A friend’s daughter is a junior high teacher. The other day the school was locked down after a drive-by shooting right in front of the pickup area. It happened just after the dismissal bell had rung but before students were released. Many of them flipped out, shoved the teacher aside and ran out of the school. They could not stand to hear that bell, have that promise of release and then be hit with a lock down – no matter the risk. We hear stories of students losing it all over the country. They seem to be the most vulnerable. But the rest of us are feeling it, too.

Maybe in response to this epidemic of flipping out, there are those who seem to be making a point to show kindness.  Yesterday at a very busy store I heard over and over strangers negotiating places in the checkout line with such consideration. “Go ahead. You only have a couple things. I’ve got a lot.” “It’s ok, go ahead. I’m not in a hurry.” Or in answer to “Are you in line?” “Yes, I am…. thank you for asking.”

As we enter this season and move into a new year, may we all have minimum moments of flipping out, and maximum moments of human connection.

Focus on the blue

17 thoughts on “Flipping Out”

  1. I am glad you brought up the flipping out. I can see it too, also the kindness and considerations. As a Libra, I try to keep in balance, while others dont seem to know how.

  2. Lucy, thanks for your story and your vulnerability.

    It was such a delight to see you and Roberto last week. May you both enjoy much light and love in this time of darkness.

    1. Thank you, Pam. That was a beautiful day at the Las Vegas (NM) National Wildlife Refuge– even if we humans were the only visible wildlife!

  3. This is so enlightening for me…
    Yes, I too have felt tension trigger my mind and mouth!
    Yes, I am usually calm.
    Yes, I realize now I am not alone in this. Thank you so much Lucy.

    1. Also…love love your description of all of this. So heartwarming and easy to identify with. Thanks again.

  4. Lucy. I had your same reaction to the Booster. However, in the morning I awoke to an uncomfortable soreness in my arm. I agree, human connection is much more rewarding. Hope you and Roberto are doing well

  5. Absolutely on point Lucy, as always. I too am feeling the stress and strain and that uncomfortable feeling of being ‘on edge’ all the fricking time…..it’s exhausting. Love and hugs from Texas, Susan

    1. … all the fricking time, exactly! and part of being on edge is wanting to come right and say the word, but restraining yourself and saying “fricking.” Warm holiday wishes to you three.

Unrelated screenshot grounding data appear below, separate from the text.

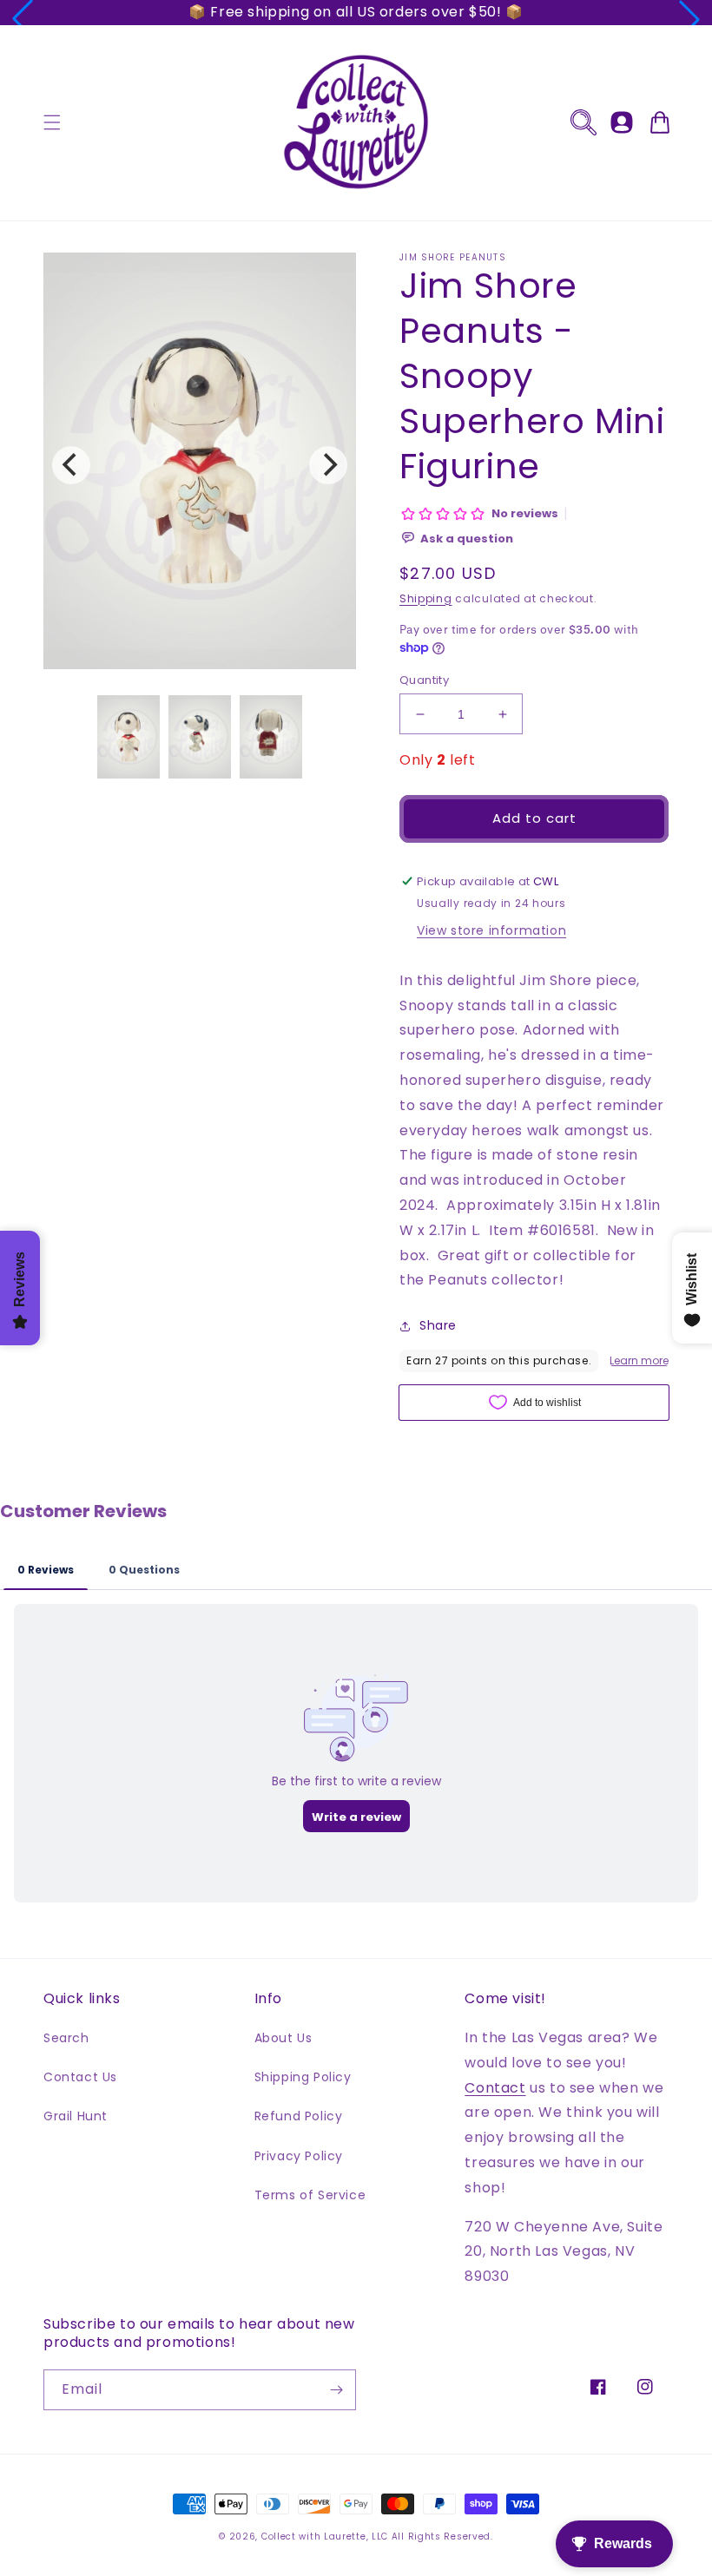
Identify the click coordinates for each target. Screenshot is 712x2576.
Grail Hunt (75, 2116)
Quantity (424, 680)
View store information (491, 930)
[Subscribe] (336, 2389)
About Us (283, 2038)
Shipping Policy (303, 2077)
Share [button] (438, 1325)
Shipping (425, 598)
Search (66, 2038)
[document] (199, 465)
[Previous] (71, 465)
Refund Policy (298, 2116)
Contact (495, 2088)
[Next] (328, 465)
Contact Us (80, 2077)
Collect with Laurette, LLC (324, 2536)
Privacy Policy (298, 2156)
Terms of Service (310, 2195)
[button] (22, 19)
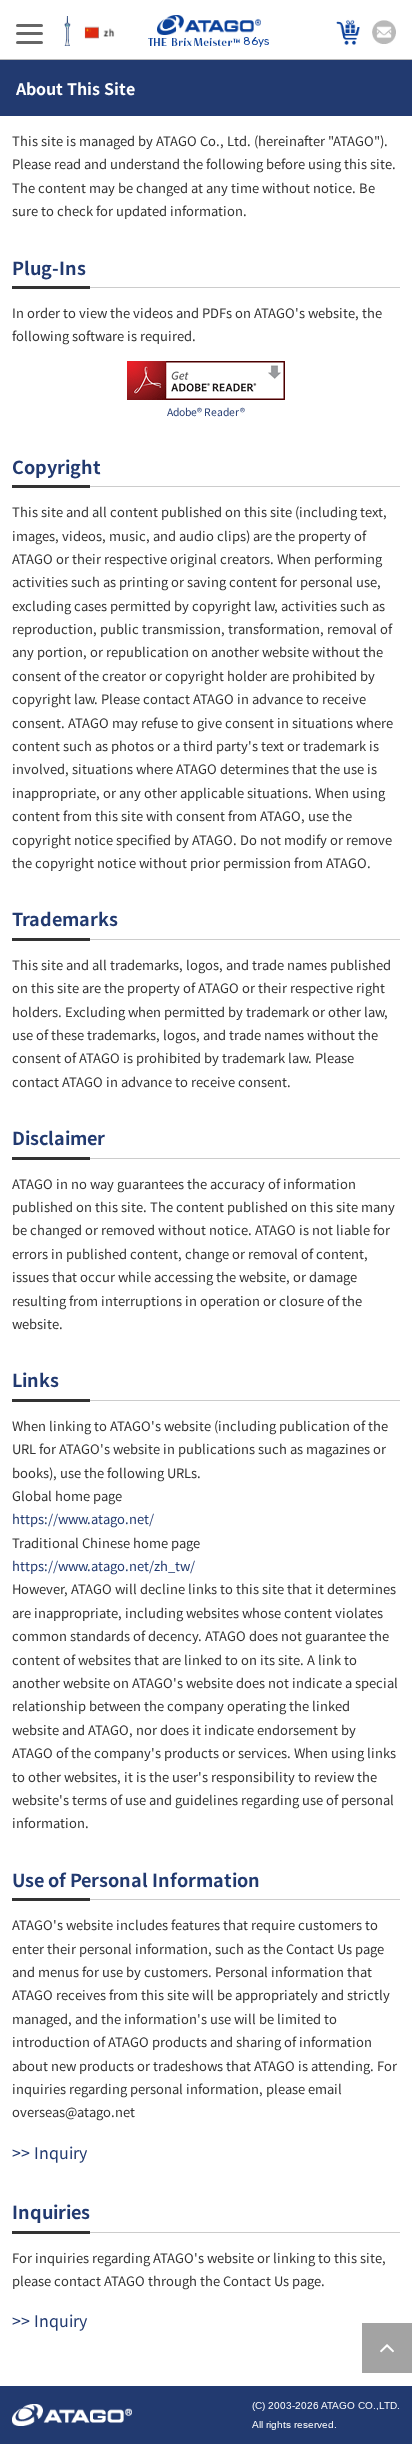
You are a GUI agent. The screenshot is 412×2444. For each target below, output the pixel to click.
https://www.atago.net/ (83, 1518)
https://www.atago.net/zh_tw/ (103, 1565)
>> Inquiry (49, 2152)
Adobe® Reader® (206, 411)
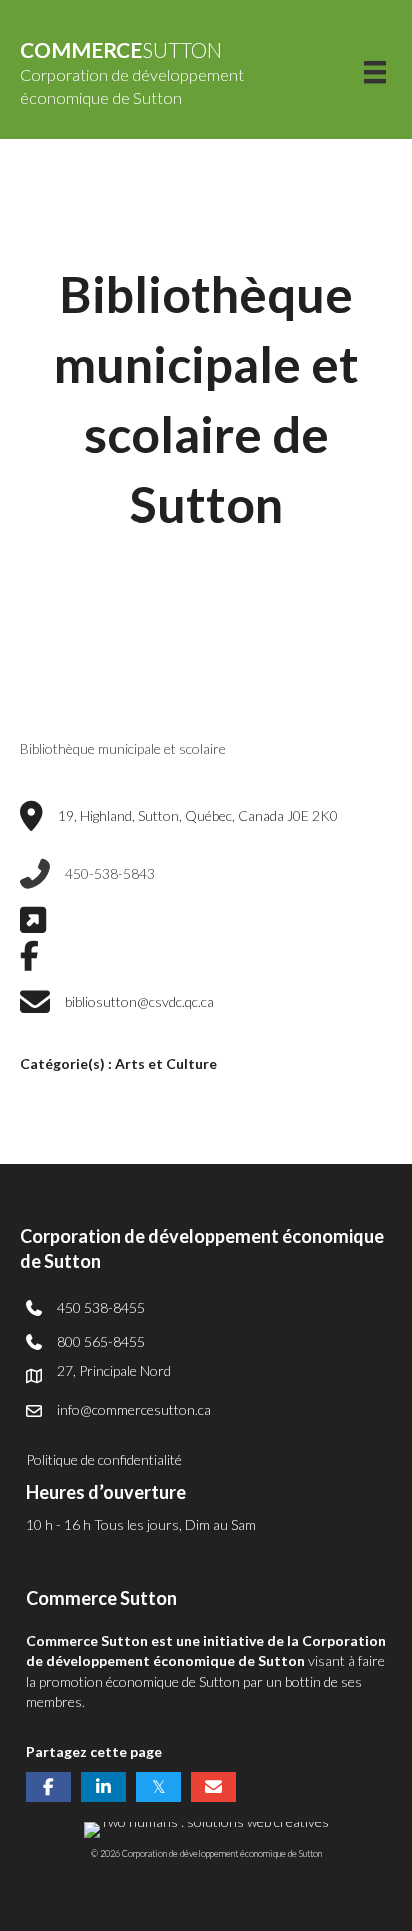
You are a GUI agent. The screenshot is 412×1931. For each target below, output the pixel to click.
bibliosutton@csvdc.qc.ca (139, 1001)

  6. As we enter this season and move into a new year, may we all have minimum moments of flipping out, and maximum moments of human connection. May it be so and Peace, Lucy.

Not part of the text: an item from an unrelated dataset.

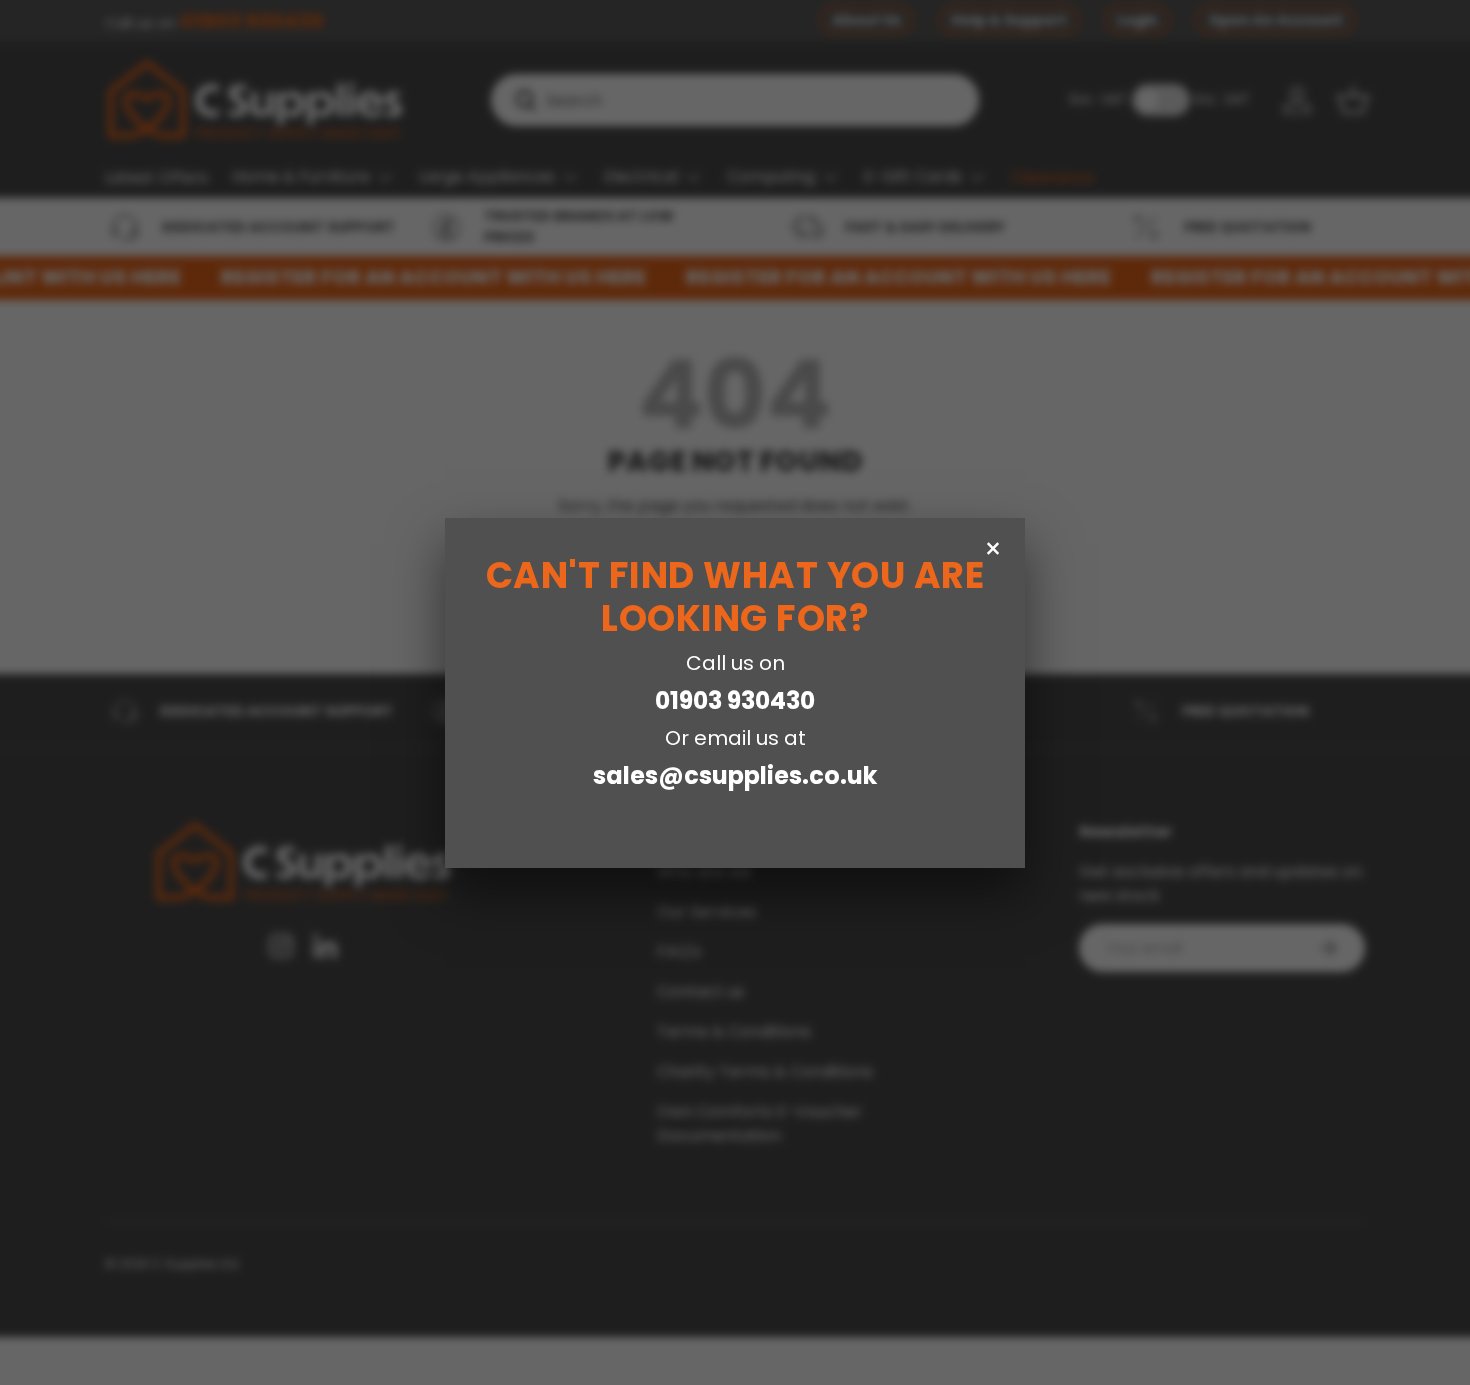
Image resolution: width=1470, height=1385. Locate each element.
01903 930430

  7. Your post is a breath of fresh air—and a reminder to take a breath. A really deep one. And do it again. Glad you ended in the (not surprising because it’s you) on the positive note that we all have an opportunity to make America kind again. Cheers!

  8. I’m sure all your readers will feel a certain empathy with your moment of distress, although not for the same reason. This is such a strange time, and I often feel disoriented. However, I comfort myself by saying, “You’re not alone in this, Ellen. We’re all in the same boat.

    Worldwide, actually. I continue to hope that humanity will ultimately unify to address the issues we’ve also all helped create.

    1. Yes, we’re all in the same (leaky) boat, bailing as fast as we can! Thanks, Ellen, for your right-on new year wish — that we all come together to fix what we have broken.